INSTRUCTION
Rewrite the data starting at the line that contains "You are a computer-use agent. Screen" and ending at the end of the data, replacing "Screen dimensions" with "Viewport size" and leaving everything else unchanged. Give only those lines, and omit the pictures from your answer.

MATERIAL FOR THE TASK

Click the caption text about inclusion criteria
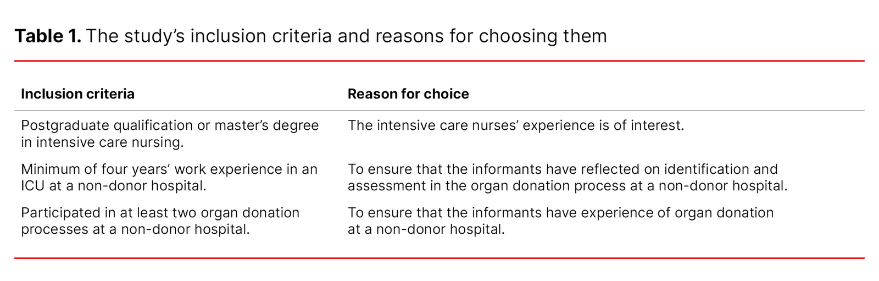The image size is (879, 281). [x=346, y=36]
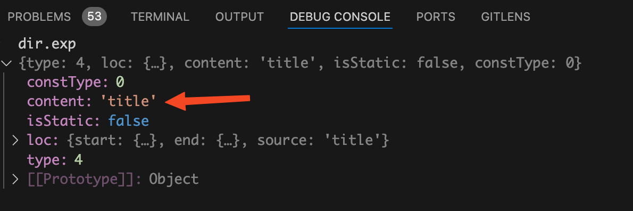The height and width of the screenshot is (211, 633).
Task: Expand the loc property chevron
Action: point(15,140)
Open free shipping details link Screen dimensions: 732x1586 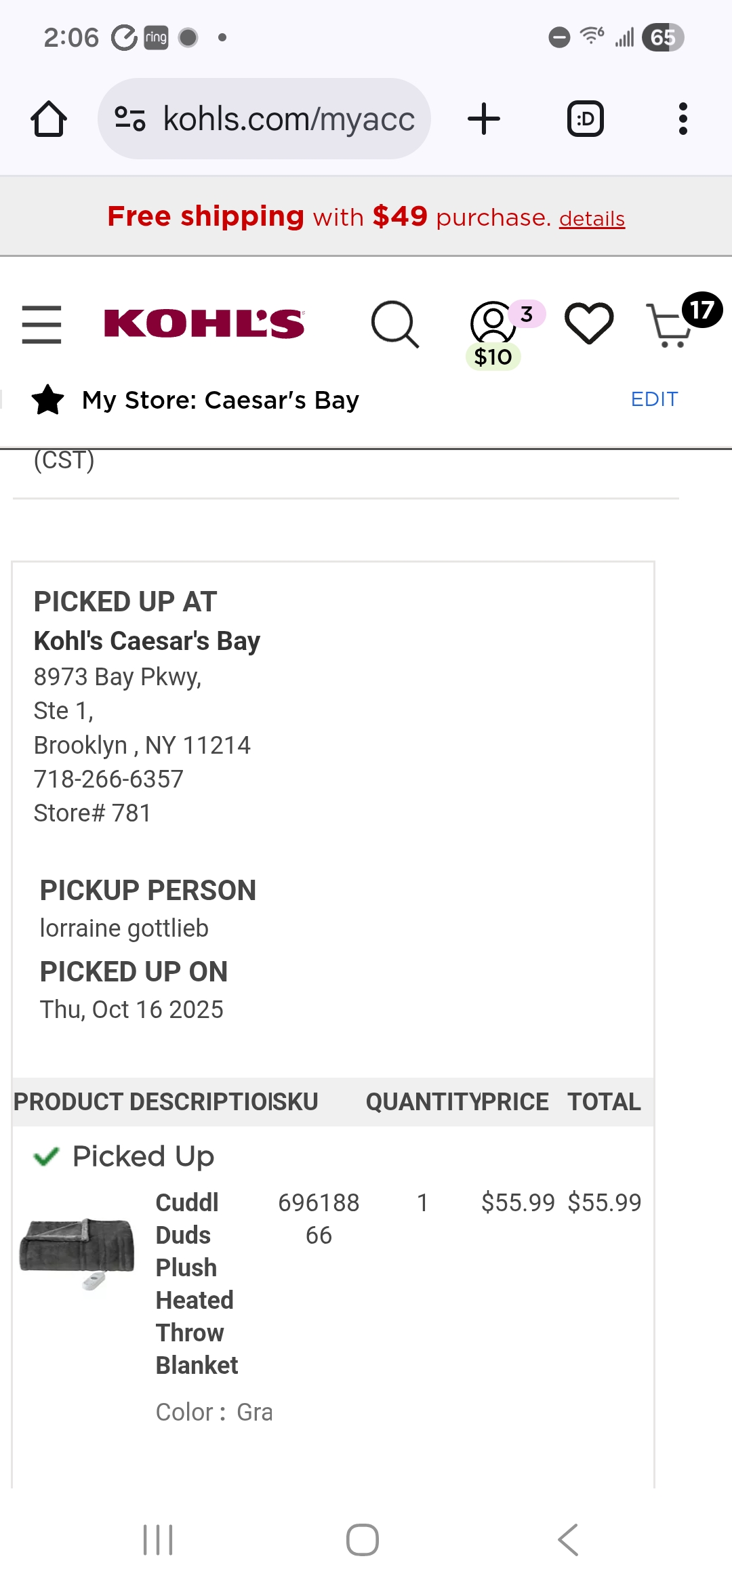592,219
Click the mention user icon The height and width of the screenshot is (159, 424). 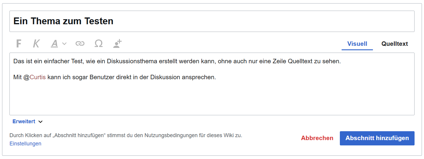(117, 44)
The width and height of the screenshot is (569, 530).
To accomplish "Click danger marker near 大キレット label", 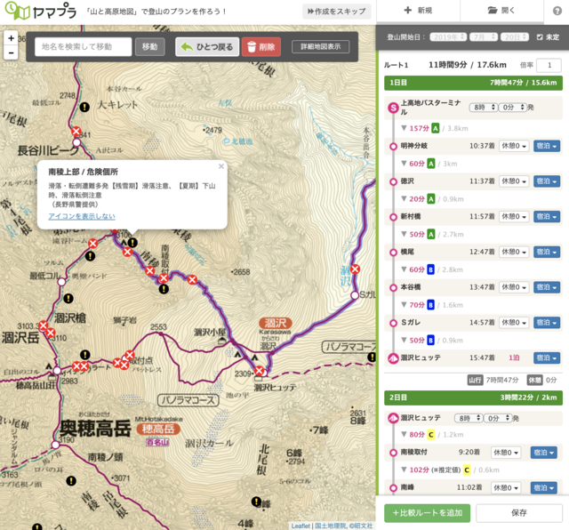I will point(85,107).
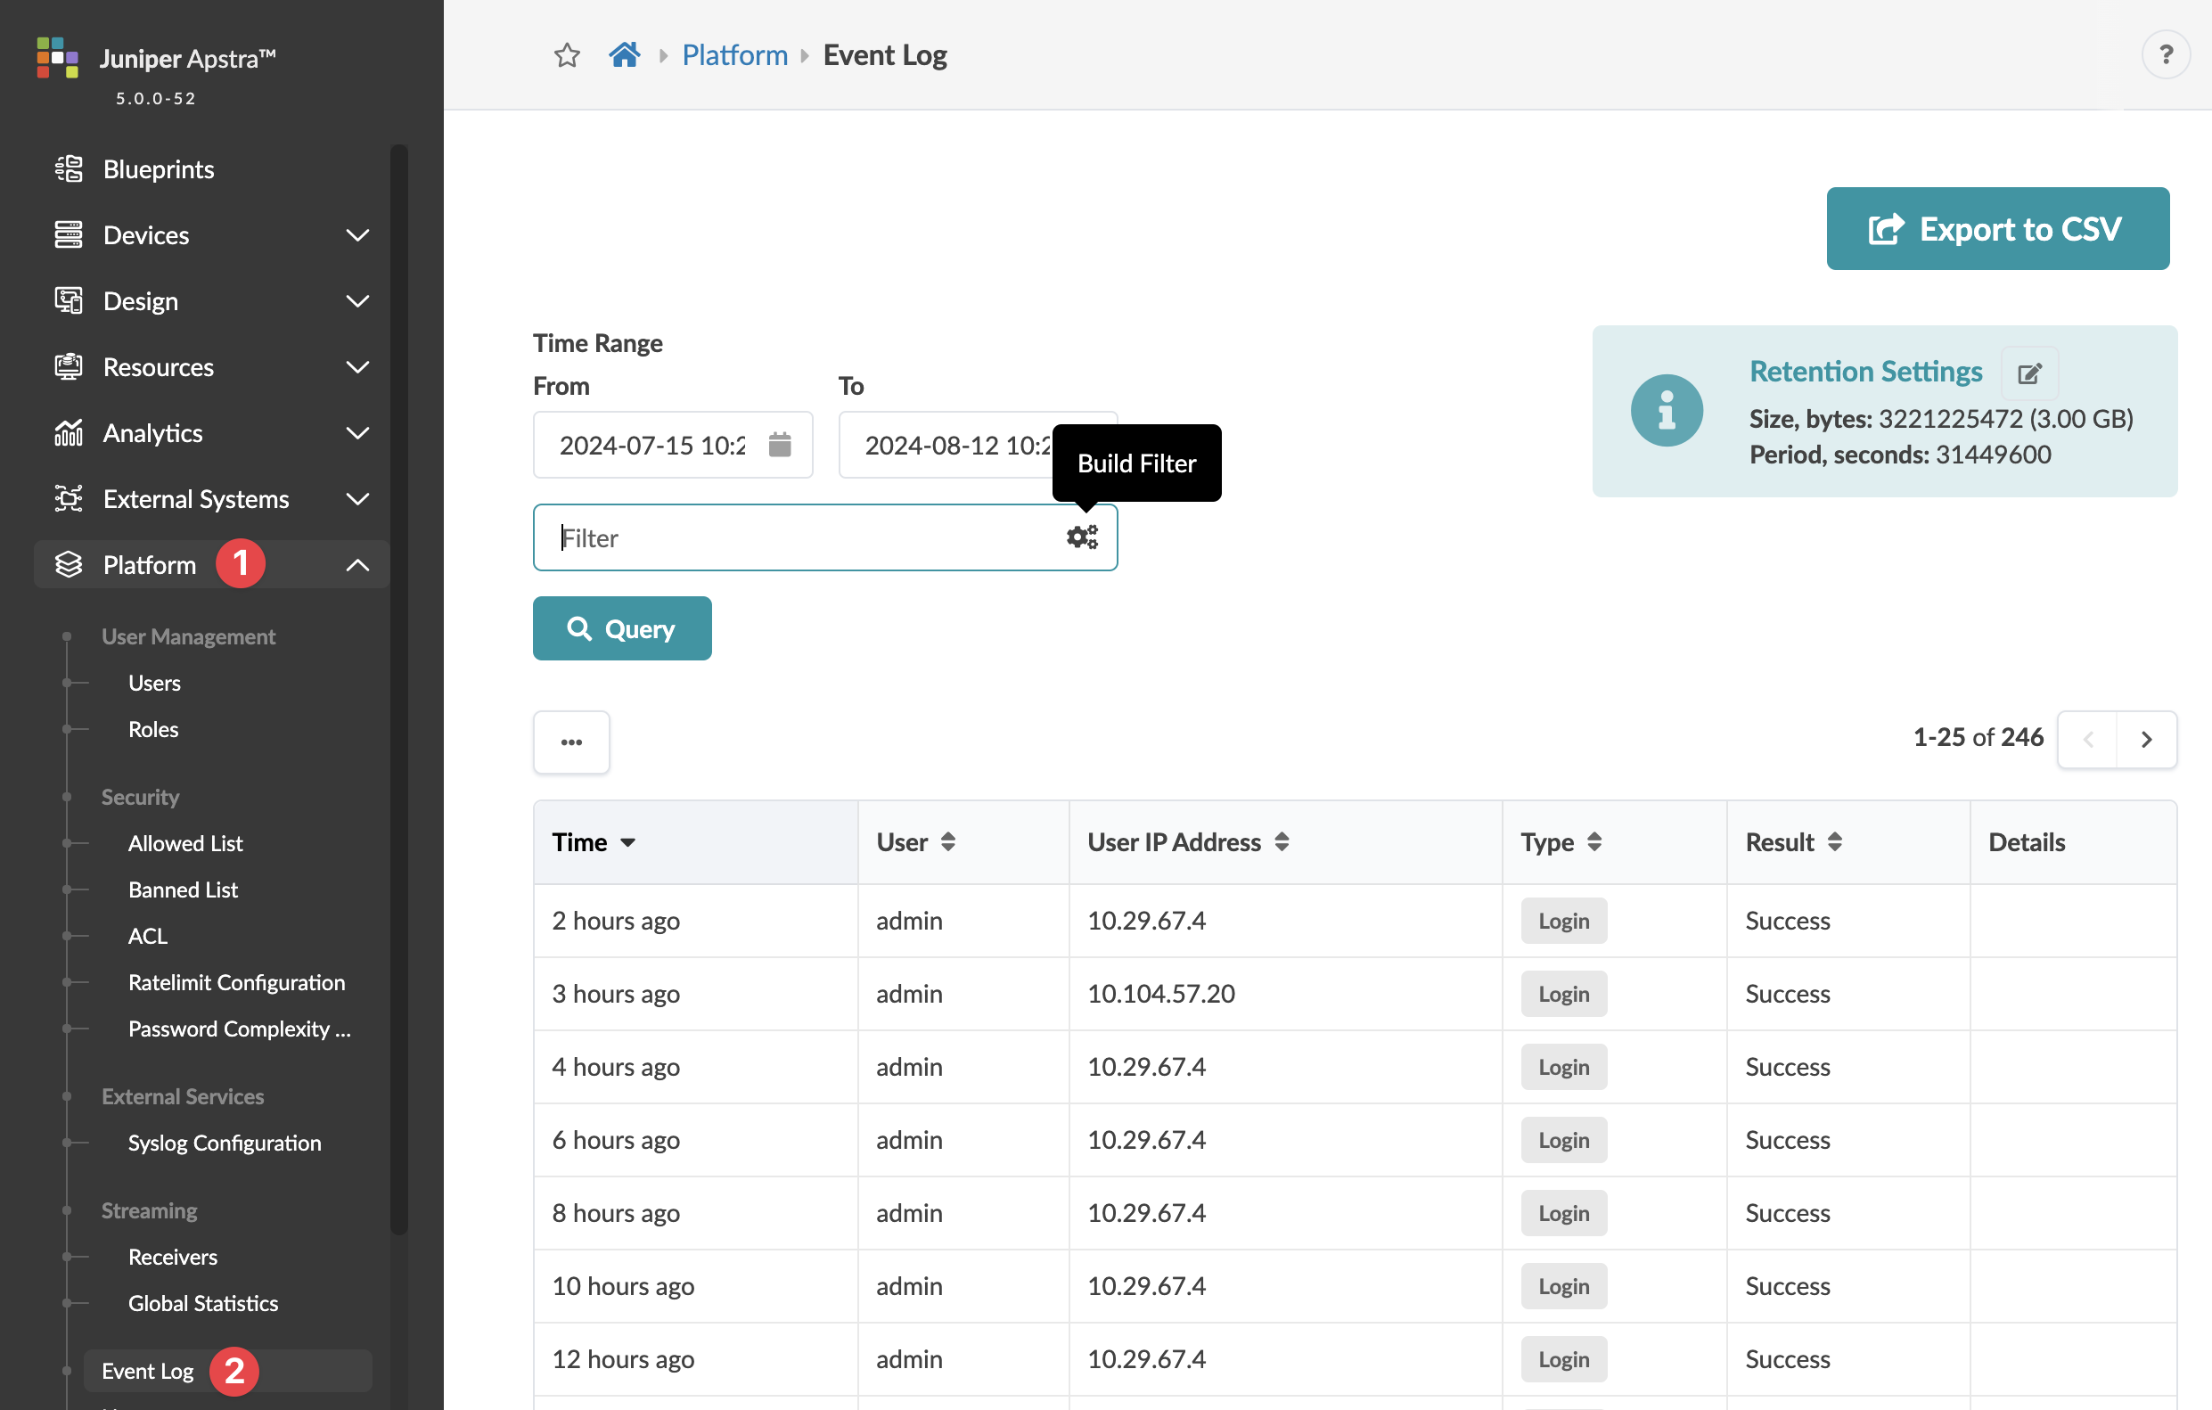
Task: Click the Blueprints sidebar icon
Action: click(69, 169)
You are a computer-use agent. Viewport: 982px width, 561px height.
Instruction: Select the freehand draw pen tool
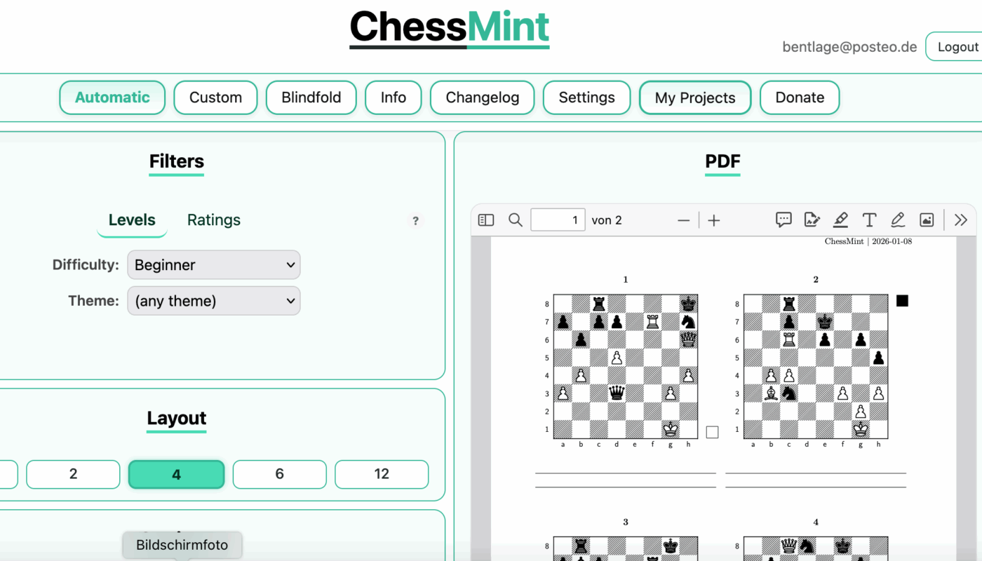[x=898, y=220]
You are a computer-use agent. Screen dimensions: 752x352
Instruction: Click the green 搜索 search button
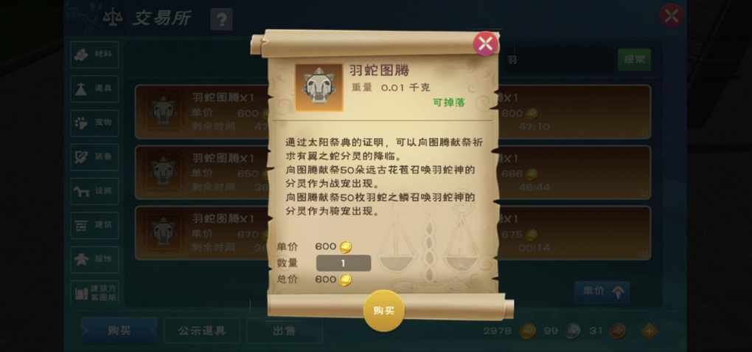(634, 60)
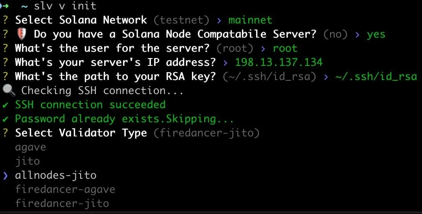Click the mainnet network answer

(x=250, y=20)
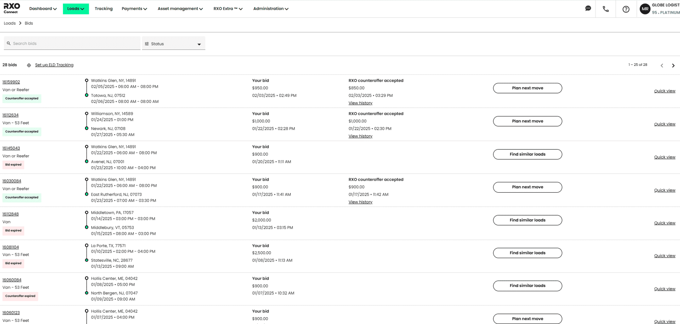680x324 pixels.
Task: Expand the RXO Extra menu
Action: point(228,9)
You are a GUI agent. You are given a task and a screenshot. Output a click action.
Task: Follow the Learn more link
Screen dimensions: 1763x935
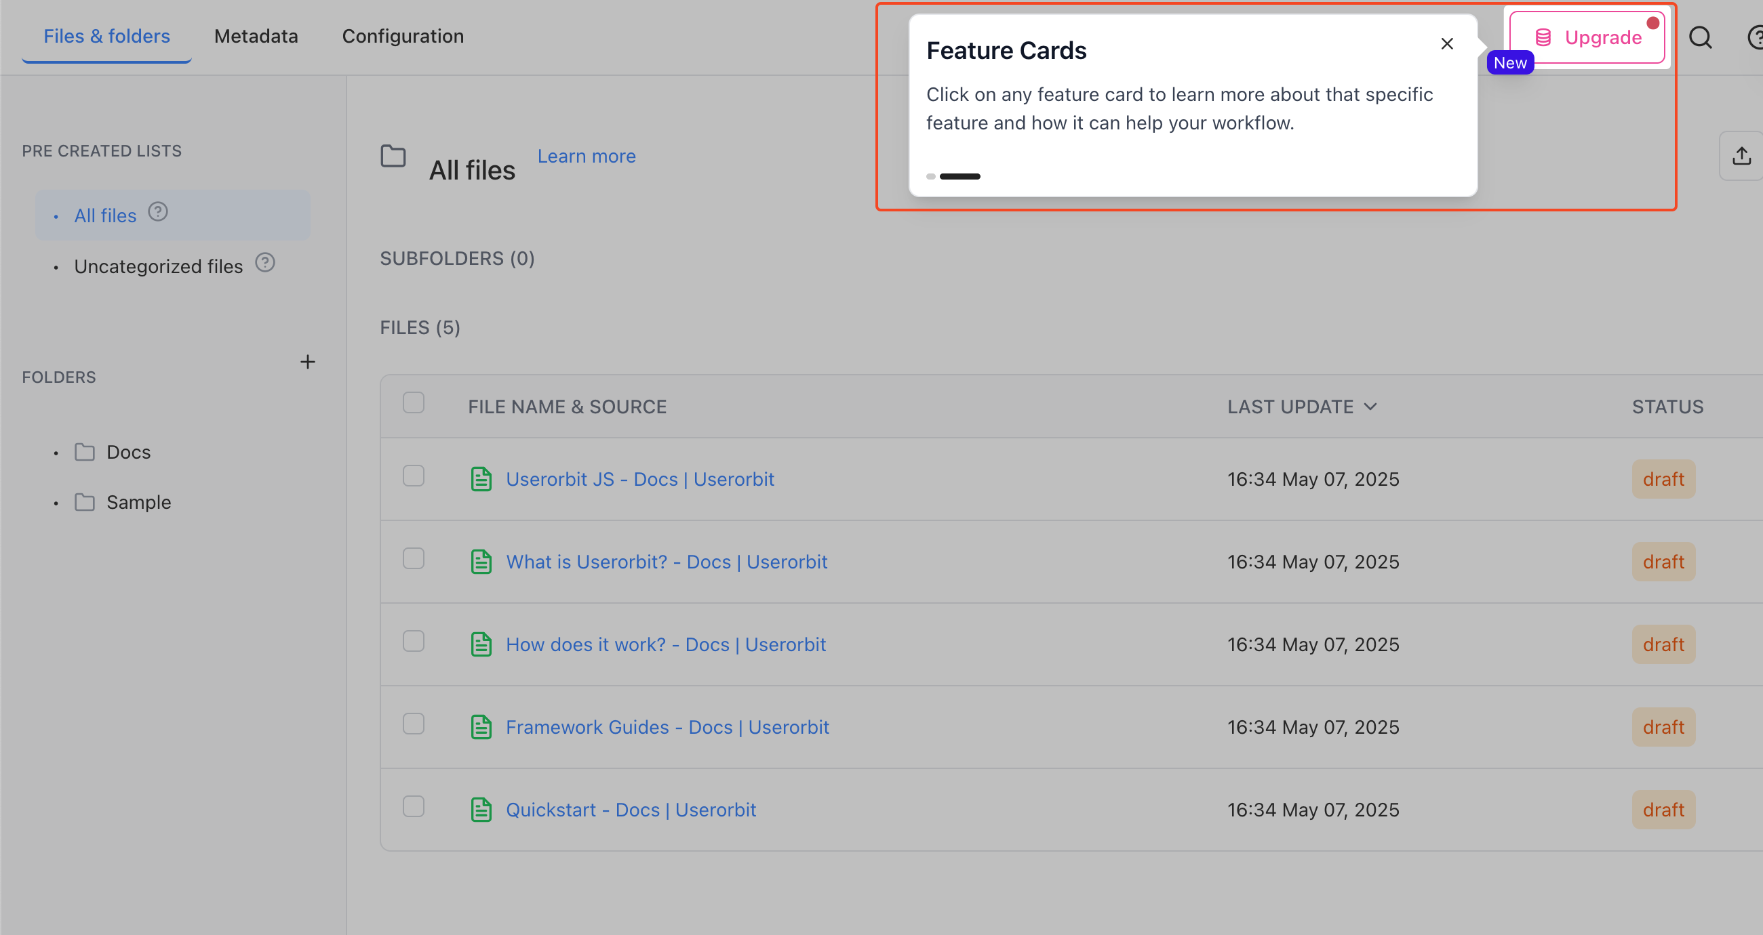click(586, 156)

REPLY TO THE TASK
You are a computer-use agent. Viewport size: 752x352
Instruction: Click the green 搜索 search button
(634, 60)
Click the mainnet network answer

(x=250, y=20)
680x324 pixels.
Task: Expand the RXO Extra menu
Action: point(228,9)
You are a GUI agent. You are given a task and a screenshot. Output a click action.
Task: Follow the Learn more link
Viewport size: 1763x935
click(586, 156)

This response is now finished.